In Lisikh v. HRTO (Div Court, 2024) the Divisional Court considered, in a motion to extend time to file a JR under s.5 of the JRPA, a 'special program' which the HRTO held was exempt from the HRC [under HRC 14]:
[2] Mr. Lisikh’s application to the Tribunal was related to a summer education program provided at several Ontario school boards. Mr. Lisikh’s son was interested in the program. The program was described as providing opportunities to Canadian youth of Black and African-Canadian heritage. Mr. Lisikh’s son did not fall within this group. Mr. Lisikh alleged that the program was discriminatory because it was available to Black youth only.

....

[11] Mr. Lisikh also has not explained on this motion why he says the Tribunal’s conclusion that the summer program constitutes a “special program” under the Code was unreasonable.

[12] Subsection 14(1) of the Code provides:
14(1) A right under Part I is not infringed by the implementation of a special program designed to relieve hardship or economic disadvantage or to assist disadvantaged persons or groups to achieve or attempt to achieve equal opportunity or that is likely to contribute to the elimination of the infringement of rights under Part I.
[13] The Tribunal concluded the summer program in this case fell within s. 14. It reasoned that a program that aimed to “provide equal opportunities to persons who are disadvantaged on the basis of a Code protected ground, such as colour or race or disability, can, without in any way breaching the Code, limit its services to individuals who are identified by the prohibited ground, which in this instance is their race or colour.”

[14] In his reconsideration request, Mr. Lisikh stated that s. 14 is invoked to justify exceptions for programs that are otherwise discriminatory. He stated the Tribunal’s analysis did not clearly acknowledge the discriminatory nature of the program. He also submitted the Tribunal should not have concluded without further evidence the program fell within the requirements of s. 14.

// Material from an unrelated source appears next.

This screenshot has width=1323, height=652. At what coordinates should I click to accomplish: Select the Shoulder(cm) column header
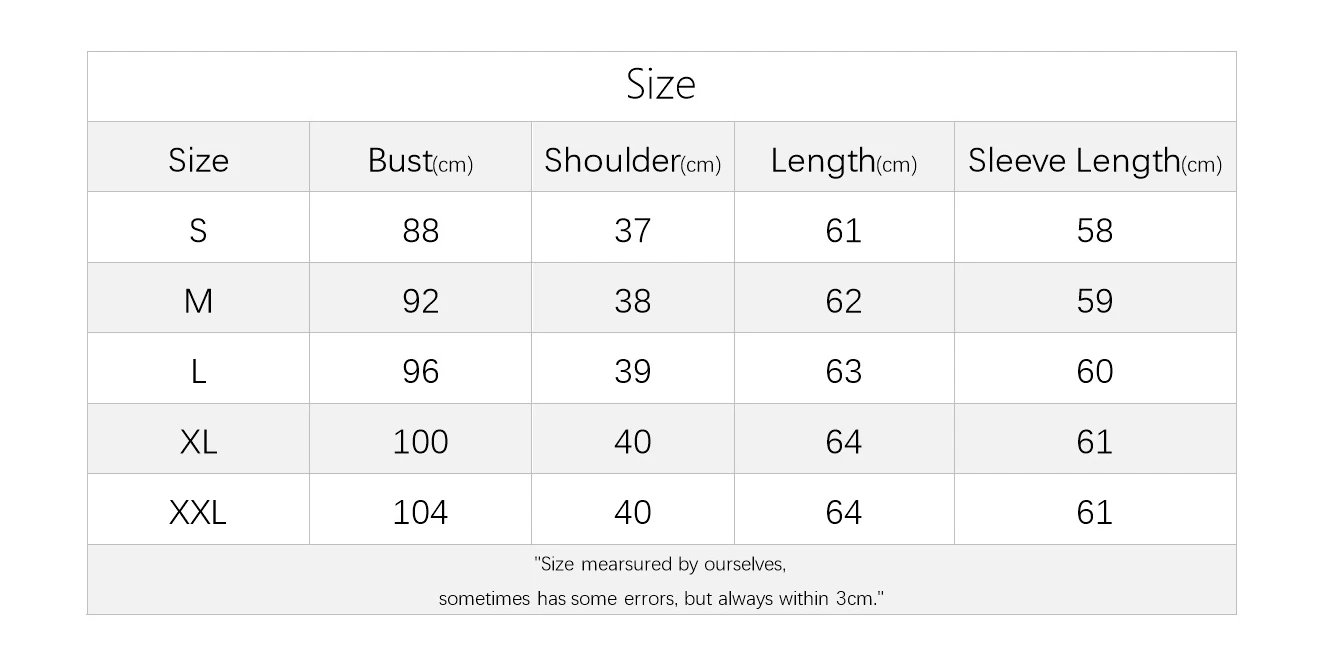(632, 160)
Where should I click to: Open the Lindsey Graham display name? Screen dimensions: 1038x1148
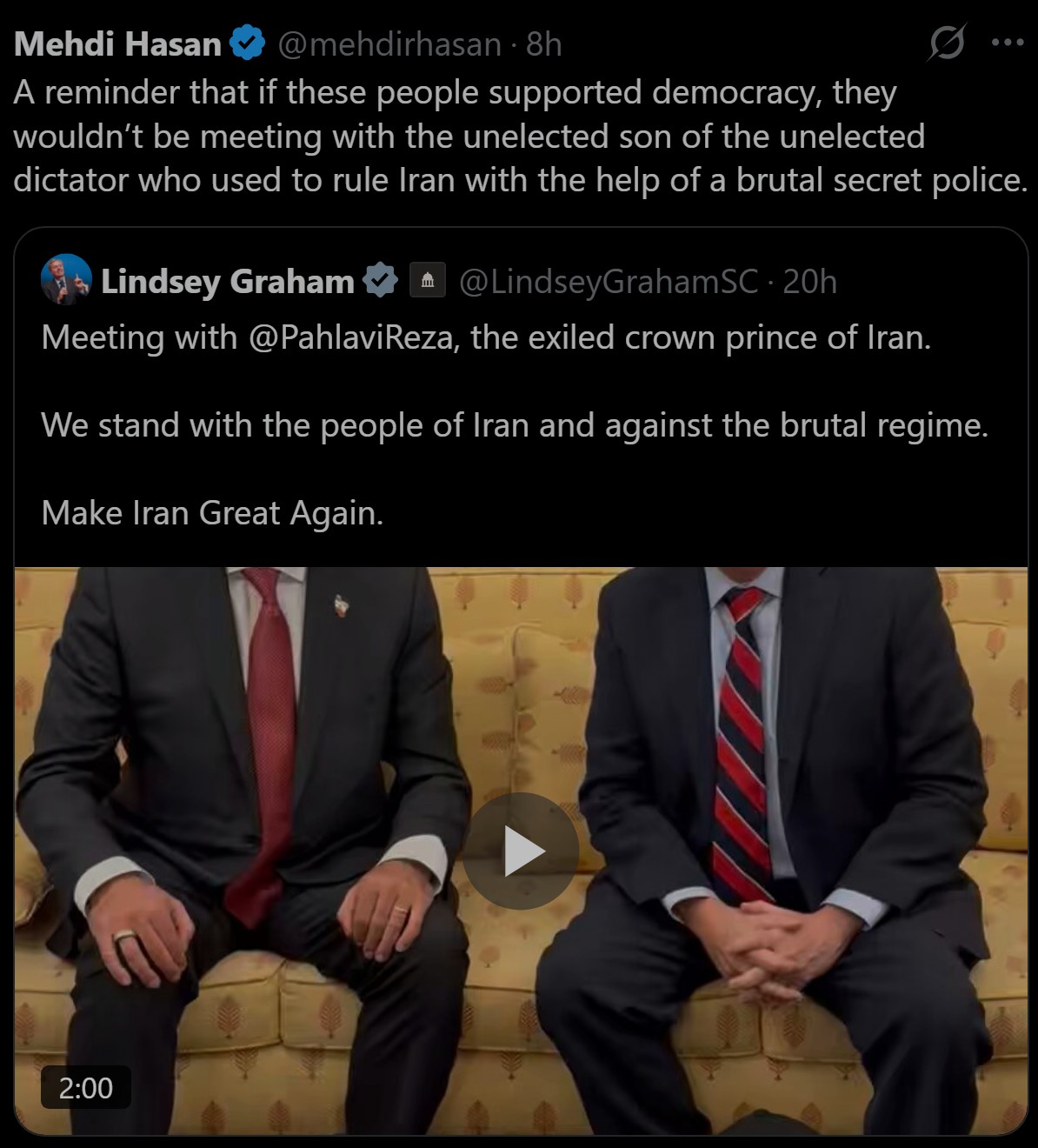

[15] The Tribunal noted there was nothing new in these submissions to justify a reconsideration. I would add that, to the extent Mr. Lisikh relies on these submissions (which were filed in his material on this motion) to say the Tribunal decisions were unreasonable, s.14 does not state a finding of discrimination is required for it to be invoked and Mr. Lisikh has not provided any authority for this proposition. I also do not see a basis to interfere with the Tribunal’s factual findings that the summer program fell within the requirements of a s. 14 program.